I primi segnali iniziarono quando Cristina aveva circa undici anni: «Un giorno mia madre mi disse che sarebbe venuto a stare da noi suo fratello, mio zio Angelo, alla quale ero legatissima – racconta -. Ma poi lui si aggravò, fino a morire. Lo avevamo steso sul letto in camera dei miei in attesa che arrivasse l’agenzia funebre. Mentre la famiglia iniziava a riunirsi per la veglia, decisi di andare in camera mia, che era subito dopo quella di mamma e papà. Nell’attraversare il corridoio sentii un brivido freddo e all’improvviso mi girai di scatto verso il letto dove era lo zio. Lo vidi seduto e con la mano mi fece il gesto di andare vicino a lui a sedermi. Mi misi paura e corsi piangendo dai miei parenti raccontando tutto: mi dissero che era la mia mente che mi giocava brutti scherzi, ma io continuai a pensarci. Sapevo che era tutto reale. I miei occhi avevano visto lo zio Angelo che mi sorrideva anche se era morto».

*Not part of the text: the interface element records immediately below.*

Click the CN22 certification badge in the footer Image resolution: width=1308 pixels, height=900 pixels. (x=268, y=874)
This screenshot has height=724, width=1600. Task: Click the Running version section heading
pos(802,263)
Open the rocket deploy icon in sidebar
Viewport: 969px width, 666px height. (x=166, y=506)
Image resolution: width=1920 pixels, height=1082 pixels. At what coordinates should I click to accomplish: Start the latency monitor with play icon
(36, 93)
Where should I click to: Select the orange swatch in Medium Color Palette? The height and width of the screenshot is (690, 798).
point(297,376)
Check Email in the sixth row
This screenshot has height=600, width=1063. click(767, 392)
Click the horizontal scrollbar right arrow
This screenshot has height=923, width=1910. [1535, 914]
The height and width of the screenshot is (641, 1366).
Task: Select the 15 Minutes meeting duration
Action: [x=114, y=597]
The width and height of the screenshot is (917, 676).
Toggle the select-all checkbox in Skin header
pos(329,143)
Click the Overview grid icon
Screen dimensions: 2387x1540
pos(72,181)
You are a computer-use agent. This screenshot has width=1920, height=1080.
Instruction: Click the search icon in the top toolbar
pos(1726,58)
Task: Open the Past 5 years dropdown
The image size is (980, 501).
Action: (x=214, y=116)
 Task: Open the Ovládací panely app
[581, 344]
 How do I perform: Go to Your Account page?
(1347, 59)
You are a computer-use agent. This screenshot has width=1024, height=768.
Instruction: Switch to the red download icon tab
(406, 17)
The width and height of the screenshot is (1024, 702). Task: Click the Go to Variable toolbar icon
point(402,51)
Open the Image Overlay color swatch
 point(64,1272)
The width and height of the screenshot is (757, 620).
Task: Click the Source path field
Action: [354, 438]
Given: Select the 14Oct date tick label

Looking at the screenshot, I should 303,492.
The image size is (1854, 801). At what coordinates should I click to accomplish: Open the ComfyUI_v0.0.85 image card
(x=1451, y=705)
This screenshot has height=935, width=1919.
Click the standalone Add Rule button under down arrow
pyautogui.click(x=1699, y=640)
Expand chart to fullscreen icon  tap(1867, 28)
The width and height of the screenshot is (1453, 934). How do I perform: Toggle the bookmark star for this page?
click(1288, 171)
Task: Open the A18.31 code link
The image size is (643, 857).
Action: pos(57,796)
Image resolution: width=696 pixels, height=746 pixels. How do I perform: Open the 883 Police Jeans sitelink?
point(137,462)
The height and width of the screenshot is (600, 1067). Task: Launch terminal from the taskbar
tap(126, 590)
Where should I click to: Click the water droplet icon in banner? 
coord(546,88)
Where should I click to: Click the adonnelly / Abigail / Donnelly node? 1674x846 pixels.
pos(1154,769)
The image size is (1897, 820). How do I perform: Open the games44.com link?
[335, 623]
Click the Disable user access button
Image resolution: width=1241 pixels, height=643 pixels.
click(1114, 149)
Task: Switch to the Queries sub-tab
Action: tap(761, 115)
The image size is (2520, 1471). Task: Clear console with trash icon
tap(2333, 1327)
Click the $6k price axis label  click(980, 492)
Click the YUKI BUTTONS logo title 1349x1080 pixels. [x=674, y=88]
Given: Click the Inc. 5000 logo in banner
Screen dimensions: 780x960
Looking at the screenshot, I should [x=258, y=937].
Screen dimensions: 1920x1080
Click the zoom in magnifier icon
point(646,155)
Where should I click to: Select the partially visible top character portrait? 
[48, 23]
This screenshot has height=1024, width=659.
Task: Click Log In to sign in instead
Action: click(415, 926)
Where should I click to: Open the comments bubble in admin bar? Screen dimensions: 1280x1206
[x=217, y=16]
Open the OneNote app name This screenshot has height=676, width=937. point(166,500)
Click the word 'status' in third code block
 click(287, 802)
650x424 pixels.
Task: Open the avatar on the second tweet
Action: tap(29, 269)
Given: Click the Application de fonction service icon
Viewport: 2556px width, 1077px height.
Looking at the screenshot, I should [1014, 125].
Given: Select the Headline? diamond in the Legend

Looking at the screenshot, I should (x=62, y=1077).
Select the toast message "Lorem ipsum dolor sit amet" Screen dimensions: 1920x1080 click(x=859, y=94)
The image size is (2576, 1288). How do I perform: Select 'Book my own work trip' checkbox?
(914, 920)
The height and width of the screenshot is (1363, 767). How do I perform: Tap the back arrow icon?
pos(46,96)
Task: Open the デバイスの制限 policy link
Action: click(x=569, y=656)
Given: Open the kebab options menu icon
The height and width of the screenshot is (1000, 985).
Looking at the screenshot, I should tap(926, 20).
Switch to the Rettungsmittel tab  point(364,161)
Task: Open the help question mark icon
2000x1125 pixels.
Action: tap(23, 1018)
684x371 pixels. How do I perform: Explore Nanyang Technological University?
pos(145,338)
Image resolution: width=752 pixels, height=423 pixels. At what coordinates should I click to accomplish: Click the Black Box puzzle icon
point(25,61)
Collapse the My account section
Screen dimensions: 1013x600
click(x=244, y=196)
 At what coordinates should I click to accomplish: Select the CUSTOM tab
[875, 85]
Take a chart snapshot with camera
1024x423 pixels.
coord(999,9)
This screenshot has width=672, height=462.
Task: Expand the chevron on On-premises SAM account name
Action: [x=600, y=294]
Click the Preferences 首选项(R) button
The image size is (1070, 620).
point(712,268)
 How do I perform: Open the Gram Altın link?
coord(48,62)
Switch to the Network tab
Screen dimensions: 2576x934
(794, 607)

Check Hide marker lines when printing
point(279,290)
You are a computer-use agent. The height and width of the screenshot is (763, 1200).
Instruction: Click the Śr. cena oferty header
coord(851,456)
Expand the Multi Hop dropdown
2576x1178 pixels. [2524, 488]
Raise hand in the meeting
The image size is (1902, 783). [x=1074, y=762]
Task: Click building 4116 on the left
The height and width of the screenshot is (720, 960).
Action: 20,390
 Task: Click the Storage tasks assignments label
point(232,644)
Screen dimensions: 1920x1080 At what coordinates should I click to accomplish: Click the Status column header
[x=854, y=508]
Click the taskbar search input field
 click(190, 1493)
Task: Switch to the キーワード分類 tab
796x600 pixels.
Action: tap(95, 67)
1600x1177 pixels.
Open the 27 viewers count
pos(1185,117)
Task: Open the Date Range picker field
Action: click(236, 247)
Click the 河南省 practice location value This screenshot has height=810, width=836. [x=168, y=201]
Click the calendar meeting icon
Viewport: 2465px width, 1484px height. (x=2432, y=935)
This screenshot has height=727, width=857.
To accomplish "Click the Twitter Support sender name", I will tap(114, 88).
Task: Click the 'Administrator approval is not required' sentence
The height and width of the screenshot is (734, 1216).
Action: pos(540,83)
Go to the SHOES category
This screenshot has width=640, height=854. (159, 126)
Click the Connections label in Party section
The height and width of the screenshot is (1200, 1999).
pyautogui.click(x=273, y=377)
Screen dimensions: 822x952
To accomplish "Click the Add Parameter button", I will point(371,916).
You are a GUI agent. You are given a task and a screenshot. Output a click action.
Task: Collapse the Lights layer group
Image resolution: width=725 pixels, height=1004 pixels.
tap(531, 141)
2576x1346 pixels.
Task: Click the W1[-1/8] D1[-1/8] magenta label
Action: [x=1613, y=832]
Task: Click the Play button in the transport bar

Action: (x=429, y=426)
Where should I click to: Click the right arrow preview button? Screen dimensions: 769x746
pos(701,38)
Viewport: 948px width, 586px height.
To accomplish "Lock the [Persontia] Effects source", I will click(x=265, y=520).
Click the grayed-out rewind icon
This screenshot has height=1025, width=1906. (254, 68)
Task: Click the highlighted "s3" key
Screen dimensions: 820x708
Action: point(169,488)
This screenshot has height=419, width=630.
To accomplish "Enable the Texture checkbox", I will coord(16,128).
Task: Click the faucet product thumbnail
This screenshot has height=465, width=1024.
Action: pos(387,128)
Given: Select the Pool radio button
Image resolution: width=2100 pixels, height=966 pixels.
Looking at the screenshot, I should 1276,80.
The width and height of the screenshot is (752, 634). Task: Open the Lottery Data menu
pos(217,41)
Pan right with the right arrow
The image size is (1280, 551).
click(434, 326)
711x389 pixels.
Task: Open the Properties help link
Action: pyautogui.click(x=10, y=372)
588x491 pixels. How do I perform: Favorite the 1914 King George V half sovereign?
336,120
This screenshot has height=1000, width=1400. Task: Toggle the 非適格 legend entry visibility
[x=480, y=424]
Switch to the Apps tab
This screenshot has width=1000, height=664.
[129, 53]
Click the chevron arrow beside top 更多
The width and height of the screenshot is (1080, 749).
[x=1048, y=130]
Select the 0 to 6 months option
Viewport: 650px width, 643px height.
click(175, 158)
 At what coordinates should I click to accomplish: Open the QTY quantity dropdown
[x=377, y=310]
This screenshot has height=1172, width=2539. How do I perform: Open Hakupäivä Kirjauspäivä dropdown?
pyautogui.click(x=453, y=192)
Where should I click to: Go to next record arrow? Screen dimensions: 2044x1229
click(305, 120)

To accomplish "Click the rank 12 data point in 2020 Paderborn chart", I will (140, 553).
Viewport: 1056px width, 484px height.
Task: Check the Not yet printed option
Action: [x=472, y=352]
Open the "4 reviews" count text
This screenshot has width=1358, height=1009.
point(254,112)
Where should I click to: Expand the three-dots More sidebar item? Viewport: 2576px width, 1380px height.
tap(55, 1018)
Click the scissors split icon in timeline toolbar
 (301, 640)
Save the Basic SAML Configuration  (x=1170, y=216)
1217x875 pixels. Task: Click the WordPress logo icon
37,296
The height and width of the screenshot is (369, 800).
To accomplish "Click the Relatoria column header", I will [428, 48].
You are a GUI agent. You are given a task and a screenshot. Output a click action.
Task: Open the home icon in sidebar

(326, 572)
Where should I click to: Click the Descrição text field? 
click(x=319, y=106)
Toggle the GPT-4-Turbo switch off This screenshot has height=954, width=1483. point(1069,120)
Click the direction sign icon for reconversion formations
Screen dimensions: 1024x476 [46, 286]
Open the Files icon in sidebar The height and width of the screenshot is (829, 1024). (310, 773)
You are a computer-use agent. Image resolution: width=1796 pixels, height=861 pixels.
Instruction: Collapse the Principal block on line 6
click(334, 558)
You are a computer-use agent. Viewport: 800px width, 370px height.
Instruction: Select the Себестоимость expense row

Con il tempo Cristina cercò di cancellare quel ricordo dalla sua mente. Finché il 18 febbraio 1994, il giorno prima del suo compleanno, accadde di nuovo un episodio singolare: «Ero andata a studiare in biblioteca con una mia compagna, Antonella Scaramuzzino – spiega – facemmo tardi e le dissi che dovevo correre a casa a lavare i piatti, altrimenti la mamma si sarebbe arrabbiata. Prendemmo le bici e di corsa, percorrendo la piazza di Stezzano, mi accorsi di un arcobaleno che attraversava il tetto della chiesa. Allora dissi alla mia amica che dovevo fermarmi ed entrare per accendere le candele ai nonni. Poi ne accesi una in più per le anime che soffrivano in quel momento».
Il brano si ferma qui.